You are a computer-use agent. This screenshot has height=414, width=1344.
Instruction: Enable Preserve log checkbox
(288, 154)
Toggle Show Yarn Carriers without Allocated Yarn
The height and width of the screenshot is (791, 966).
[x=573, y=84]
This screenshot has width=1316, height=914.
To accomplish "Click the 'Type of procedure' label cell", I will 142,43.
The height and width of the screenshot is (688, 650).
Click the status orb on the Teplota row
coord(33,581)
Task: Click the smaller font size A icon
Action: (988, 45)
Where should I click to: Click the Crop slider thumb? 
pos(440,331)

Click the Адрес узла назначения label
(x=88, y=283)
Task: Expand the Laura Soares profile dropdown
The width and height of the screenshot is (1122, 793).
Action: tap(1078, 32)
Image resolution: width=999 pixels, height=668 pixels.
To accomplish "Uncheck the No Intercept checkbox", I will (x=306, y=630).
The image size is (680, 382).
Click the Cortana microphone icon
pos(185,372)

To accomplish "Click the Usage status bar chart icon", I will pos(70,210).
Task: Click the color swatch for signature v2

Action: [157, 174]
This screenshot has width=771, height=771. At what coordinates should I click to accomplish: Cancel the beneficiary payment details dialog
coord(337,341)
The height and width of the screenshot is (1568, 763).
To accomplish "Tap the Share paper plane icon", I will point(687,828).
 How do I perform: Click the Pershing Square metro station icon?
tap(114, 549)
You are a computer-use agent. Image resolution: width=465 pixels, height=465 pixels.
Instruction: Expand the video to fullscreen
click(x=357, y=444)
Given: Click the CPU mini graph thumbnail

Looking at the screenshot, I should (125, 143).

-=-=-=-=-

◆ **Work request**: Within the records above, each line containing "agent" is to be returned.

◆ **Result**:
You are a computer-use agent. This screenshot has height=414, width=1344.
You are a computer-use agent. Image resolution: width=465 pixels, height=465 pixels.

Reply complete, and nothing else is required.